▶ _How to complete this task_
From the line with "The height and" through the line with "Task: Click the Sulfate value field", repeat the entries verbatim, both end lines included, and add nothing.

▶ _Records for processing_

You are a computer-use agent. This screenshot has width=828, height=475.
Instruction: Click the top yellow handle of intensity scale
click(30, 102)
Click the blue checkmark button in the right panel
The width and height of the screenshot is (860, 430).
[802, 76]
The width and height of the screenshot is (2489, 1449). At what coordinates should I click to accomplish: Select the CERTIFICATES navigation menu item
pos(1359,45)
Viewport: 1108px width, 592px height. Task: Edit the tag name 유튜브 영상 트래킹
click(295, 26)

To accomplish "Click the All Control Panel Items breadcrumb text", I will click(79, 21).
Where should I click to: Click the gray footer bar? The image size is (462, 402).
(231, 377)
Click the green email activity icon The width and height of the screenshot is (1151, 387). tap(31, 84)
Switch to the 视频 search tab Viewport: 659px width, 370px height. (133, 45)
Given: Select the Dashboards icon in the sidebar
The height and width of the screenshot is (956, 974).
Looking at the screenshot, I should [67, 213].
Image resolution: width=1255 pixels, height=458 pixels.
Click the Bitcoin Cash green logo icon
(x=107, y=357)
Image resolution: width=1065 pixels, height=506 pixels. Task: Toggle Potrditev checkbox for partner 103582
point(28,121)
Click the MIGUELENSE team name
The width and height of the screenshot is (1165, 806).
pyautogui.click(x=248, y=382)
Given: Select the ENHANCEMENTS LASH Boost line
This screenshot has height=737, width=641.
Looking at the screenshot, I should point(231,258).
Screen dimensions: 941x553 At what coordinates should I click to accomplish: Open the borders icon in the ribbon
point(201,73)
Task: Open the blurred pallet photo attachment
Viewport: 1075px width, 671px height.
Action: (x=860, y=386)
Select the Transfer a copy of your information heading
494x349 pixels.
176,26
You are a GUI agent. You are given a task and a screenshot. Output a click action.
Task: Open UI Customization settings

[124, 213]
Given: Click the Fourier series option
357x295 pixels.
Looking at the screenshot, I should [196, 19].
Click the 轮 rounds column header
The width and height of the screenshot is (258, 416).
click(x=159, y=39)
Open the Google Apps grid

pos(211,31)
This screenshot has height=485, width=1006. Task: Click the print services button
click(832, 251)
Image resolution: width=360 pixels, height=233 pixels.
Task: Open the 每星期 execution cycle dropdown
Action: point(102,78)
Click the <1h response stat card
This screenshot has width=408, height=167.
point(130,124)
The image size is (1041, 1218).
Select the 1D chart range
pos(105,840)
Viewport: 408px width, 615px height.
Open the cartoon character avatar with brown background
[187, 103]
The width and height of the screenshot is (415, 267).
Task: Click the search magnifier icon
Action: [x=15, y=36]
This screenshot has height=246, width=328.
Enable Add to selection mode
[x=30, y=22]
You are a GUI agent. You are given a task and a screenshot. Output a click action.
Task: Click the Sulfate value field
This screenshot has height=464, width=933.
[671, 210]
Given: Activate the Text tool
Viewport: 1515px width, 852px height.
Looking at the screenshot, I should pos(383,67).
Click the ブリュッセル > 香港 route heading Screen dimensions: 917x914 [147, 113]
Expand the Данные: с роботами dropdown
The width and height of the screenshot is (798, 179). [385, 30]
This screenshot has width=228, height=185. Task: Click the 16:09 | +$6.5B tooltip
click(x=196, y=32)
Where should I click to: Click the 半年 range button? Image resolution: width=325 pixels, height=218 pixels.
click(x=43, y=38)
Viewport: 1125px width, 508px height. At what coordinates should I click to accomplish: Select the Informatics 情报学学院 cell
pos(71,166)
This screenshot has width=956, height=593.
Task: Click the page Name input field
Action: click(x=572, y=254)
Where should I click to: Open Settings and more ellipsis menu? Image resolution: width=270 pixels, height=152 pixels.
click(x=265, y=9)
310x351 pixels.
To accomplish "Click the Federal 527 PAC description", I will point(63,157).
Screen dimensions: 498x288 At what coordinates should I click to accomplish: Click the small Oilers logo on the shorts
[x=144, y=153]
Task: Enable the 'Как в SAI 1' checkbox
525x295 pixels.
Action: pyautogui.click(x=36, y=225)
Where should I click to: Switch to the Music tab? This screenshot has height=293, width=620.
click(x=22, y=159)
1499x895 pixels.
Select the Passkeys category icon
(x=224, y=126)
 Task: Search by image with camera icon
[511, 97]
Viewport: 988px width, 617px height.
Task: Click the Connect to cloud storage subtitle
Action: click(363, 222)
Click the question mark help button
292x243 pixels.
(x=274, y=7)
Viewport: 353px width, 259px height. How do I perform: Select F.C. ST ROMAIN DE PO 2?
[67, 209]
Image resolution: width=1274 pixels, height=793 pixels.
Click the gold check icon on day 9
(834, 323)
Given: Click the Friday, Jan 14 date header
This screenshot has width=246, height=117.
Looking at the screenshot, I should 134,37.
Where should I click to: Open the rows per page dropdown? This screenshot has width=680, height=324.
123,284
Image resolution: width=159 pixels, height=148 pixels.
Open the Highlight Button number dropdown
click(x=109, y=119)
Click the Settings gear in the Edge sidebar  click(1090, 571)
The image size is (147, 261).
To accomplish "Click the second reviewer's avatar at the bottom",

▶ _Written response_
The height and width of the screenshot is (956, 974).
Looking at the screenshot, I should [67, 213].
Image resolution: width=1255 pixels, height=458 pixels.
Click the Bitcoin Cash green logo icon
(x=107, y=357)
Image resolution: width=1065 pixels, height=506 pixels. Task: Toggle Potrditev checkbox for partner 103582
point(28,121)
Click the MIGUELENSE team name
The width and height of the screenshot is (1165, 806).
pyautogui.click(x=248, y=382)
Given: Select the ENHANCEMENTS LASH Boost line
This screenshot has height=737, width=641.
Looking at the screenshot, I should point(231,258).
Screen dimensions: 941x553 At what coordinates should I click to accomplish: Open the borders icon in the ribbon
point(201,73)
Task: Open the blurred pallet photo attachment
Viewport: 1075px width, 671px height.
Action: (x=860, y=386)
Select the Transfer a copy of your information heading
494x349 pixels.
176,26
You are a GUI agent. You are given a task and a screenshot. Output a click action.
Task: Open UI Customization settings

[124, 213]
Given: Click the Fourier series option
357x295 pixels.
Looking at the screenshot, I should [196, 19].
Click the 轮 rounds column header
The width and height of the screenshot is (258, 416).
click(x=159, y=39)
Open the Google Apps grid

pos(211,31)
This screenshot has height=485, width=1006. Task: Click the print services button
click(832, 251)
Image resolution: width=360 pixels, height=233 pixels.
Task: Open the 每星期 execution cycle dropdown
Action: point(102,78)
Click the <1h response stat card
This screenshot has width=408, height=167.
point(130,124)
The image size is (1041, 1218).
Select the 1D chart range
pos(105,840)
Viewport: 408px width, 615px height.
Open the cartoon character avatar with brown background
[187, 103]
The width and height of the screenshot is (415, 267).
Task: Click the search magnifier icon
Action: [x=15, y=36]
This screenshot has height=246, width=328.
Enable Add to selection mode
[x=30, y=22]
You are a GUI agent. You are given a task and a screenshot. Output a click action.
Task: Click the Sulfate value field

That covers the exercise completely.